§ RECORDS SUPPLIED:

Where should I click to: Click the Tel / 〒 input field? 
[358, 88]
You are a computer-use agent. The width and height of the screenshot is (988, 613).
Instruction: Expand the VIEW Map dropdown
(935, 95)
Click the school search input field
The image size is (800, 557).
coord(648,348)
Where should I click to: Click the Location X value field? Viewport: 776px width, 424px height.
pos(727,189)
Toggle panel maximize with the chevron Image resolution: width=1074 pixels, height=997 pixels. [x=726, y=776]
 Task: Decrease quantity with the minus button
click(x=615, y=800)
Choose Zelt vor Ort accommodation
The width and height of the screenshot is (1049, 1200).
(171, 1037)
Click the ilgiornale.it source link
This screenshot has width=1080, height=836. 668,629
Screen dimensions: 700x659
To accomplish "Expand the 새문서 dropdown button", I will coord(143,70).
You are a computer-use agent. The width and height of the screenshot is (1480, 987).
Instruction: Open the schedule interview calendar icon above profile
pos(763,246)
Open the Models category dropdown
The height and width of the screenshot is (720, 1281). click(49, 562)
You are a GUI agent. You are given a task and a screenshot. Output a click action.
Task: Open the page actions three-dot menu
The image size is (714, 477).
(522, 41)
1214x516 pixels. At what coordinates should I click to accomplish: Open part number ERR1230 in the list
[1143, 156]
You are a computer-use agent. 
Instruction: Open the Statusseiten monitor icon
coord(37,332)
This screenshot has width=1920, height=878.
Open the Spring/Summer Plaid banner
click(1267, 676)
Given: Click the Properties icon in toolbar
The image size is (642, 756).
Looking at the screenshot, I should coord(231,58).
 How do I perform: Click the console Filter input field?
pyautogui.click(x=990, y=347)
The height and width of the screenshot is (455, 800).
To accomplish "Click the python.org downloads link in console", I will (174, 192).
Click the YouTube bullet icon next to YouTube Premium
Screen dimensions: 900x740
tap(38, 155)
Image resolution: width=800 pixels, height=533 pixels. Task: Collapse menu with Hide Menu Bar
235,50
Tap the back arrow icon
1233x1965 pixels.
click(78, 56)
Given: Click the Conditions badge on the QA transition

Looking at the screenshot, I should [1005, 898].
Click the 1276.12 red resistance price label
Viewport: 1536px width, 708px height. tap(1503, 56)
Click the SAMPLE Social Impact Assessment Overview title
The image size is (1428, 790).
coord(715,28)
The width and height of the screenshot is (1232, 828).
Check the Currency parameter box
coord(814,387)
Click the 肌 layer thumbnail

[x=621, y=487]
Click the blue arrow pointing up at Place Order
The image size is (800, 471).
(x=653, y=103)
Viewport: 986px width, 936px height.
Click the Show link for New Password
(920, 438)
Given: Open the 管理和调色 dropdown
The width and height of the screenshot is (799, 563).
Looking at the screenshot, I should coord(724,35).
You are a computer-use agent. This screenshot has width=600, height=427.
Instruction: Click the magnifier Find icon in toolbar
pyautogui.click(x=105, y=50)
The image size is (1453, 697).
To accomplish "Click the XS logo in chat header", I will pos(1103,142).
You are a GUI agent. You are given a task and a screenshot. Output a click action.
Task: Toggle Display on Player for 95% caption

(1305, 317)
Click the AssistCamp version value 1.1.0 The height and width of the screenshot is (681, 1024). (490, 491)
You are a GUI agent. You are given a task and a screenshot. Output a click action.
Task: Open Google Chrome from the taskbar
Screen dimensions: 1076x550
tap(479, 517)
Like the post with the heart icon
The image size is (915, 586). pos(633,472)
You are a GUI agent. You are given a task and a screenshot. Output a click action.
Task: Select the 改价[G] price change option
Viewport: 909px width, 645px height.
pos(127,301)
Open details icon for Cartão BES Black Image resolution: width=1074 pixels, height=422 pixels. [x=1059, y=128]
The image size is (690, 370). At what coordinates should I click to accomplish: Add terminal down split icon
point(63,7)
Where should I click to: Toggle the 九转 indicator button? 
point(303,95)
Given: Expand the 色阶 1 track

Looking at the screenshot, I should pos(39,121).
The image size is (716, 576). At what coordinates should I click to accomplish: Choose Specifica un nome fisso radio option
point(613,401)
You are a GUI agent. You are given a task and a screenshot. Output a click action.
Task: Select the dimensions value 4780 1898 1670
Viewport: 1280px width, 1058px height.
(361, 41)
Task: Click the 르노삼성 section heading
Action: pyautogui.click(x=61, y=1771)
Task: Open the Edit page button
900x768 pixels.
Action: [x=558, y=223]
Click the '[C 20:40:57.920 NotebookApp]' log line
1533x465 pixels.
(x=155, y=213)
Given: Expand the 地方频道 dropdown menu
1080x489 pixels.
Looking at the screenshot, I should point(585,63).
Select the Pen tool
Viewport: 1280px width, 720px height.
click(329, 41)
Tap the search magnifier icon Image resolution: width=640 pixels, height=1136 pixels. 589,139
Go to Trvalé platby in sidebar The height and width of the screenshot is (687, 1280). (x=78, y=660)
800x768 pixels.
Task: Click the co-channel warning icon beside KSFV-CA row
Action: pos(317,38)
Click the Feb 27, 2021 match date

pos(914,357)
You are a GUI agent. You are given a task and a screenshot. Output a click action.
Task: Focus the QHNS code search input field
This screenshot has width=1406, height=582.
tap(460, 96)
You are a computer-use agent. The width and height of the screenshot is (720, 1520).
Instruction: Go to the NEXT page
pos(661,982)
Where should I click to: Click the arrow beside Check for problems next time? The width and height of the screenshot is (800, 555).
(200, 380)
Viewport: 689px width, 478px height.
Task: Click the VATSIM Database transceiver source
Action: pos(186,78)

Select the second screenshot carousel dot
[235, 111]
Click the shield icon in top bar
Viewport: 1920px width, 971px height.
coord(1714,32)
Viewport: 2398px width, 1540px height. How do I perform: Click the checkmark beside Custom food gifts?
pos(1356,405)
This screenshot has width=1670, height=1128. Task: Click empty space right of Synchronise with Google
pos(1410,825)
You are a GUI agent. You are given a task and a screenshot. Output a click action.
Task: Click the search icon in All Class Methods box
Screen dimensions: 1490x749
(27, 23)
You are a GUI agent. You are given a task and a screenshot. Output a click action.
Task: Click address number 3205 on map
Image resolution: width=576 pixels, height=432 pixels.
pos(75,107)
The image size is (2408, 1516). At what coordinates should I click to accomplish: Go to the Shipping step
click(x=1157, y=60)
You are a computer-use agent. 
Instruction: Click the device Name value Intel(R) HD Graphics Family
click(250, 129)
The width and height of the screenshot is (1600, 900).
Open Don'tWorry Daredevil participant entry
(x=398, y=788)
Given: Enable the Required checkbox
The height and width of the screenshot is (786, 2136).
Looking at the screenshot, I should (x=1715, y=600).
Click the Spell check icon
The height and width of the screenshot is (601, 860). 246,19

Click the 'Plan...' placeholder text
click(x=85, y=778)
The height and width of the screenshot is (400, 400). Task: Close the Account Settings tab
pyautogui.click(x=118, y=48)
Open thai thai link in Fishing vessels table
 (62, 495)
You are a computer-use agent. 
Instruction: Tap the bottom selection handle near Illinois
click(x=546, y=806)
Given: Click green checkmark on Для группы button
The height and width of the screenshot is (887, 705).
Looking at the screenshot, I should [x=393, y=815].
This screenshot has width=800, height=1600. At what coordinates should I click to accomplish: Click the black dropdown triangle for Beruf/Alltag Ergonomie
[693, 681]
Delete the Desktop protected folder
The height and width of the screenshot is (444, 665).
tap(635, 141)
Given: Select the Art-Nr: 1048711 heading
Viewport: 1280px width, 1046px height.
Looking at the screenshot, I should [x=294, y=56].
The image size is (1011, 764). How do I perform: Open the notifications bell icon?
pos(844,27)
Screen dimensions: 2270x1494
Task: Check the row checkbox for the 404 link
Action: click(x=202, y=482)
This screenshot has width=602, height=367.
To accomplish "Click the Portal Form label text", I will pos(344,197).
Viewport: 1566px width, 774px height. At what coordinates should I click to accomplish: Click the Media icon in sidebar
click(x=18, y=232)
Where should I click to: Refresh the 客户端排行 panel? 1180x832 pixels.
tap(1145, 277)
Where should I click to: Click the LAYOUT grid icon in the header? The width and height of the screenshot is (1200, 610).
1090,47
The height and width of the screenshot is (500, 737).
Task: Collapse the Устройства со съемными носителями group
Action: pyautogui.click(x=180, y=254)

§ EXERCISE DESCRIPTION: Go over the entries above and say how many lines hold the string "will", with no other text.

§ THE COMPLETED TASK: 4